A primera vista, una fábrica de automóviles apenas parece una cuestión de seguridad militar. Pero el posible establecimiento del fabricante chino SAIC en Ferrol, en la costa atlántica de España, plantea una importante preocupación por la seguridad. ¿Qué sucede cuando una empresa vinculada al estado chino establece operaciones junto a la infraestructura utilizada por las fuerzas de la OTAN?
SAIC está considerando la construcción de su primera planta de vehículos eléctricos europeos en el puerto exterior de Ferrol, en Galicia, con una inversión estimada de alrededor de 200 millones de euros. El sitio tiene una característica particular: se encuentra en la entrada de una bahía que concentra una parte significativa de la capacidad militar y naval de España.
Ferrol alberga uno de los principales arsenales de la Armada Española, el astillero militar de Navantia y la base de las cinco fragatas F-100, buques equipados con el sistema de combate Aegis que participan regularmente en operaciones y despliegues de la OTAN.
Los mismos astilleros también están construyendo la nueva generación de fragatas F-110, uno de los programas navales más importantes actualmente en curso en Europa.
Cualquier buque militar que entre o salga de Ferrol debe pasar por esa misma bahía en su camino hacia o desde el Atlántico.
El problema, por lo tanto, no necesariamente radica en imaginar una operación de espionaje convencional. Una moderna instalación industrial genera enormes cantidades de información: movimientos logísticos, tráfico marítimo, comunicaciones, actividad de proveedores, imágenes, horarios y cambios en las corrientes portuarias. Aparentemente, los datos rutinarios pueden convertirse en inteligencia cuando se recopilan a lo largo de años y se hacen referencias cruzadas con otras fuentes.
Ese riesgo es un hecho.
Un informe del Instituto Español de Estudios Estratégicos (IEEE) afirma que las empresas chinas controlan, administran o operan terminales en 96 puertos extranjeros, 36 de ellos entre los 100 más grandes del mundo por tráfico de contenedores. China también mantiene inversiones en más de cien puertos considerados geoestratégicos.
El documento advierte específicamente sobre la dimensión de inteligencia de esta expansión. China fabrica más del 90% de los contenedores utilizados en todo el mundo y cerca del 80% de las grúas portuarias.
El sistema logístico chino Logink, utilizado en al menos 24 puertos internacionales, puede procesar información sobre buques, carga, geolocalización, manifiestos y cadenas de suministro. El IEEE señala que tales capacidades podrían incluso hacer posible identificar movimientos de equipos militares.

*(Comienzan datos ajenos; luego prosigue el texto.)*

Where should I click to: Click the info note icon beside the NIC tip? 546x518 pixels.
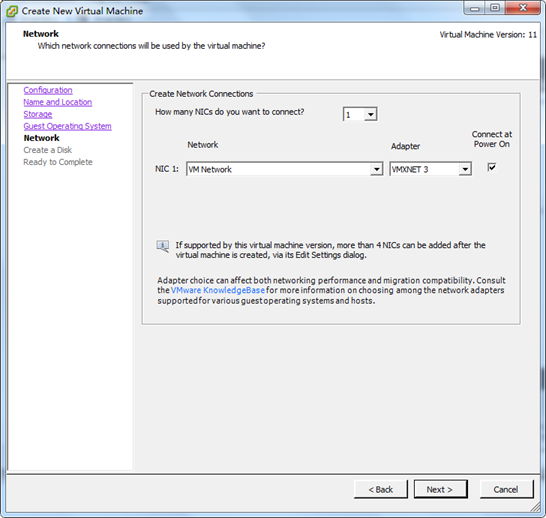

Por lo tanto, el caso Ferrol tiene una dimensión europea. No se trata simplemente de decidir si España debe aceptar la inversión china en una región que busca reactivar la actividad industrial. La cuestión es dónde se encuentra esa inversión y qué tipo de acceso físico, digital y logístico crea alrededor de infraestructuras sensibles.
Irónicamente, la inversión de SAIC, una empresa controlada por el estado chino, llega en un momento en que Bruselas aboga por reducir las dependencias estratégicas de Beijing.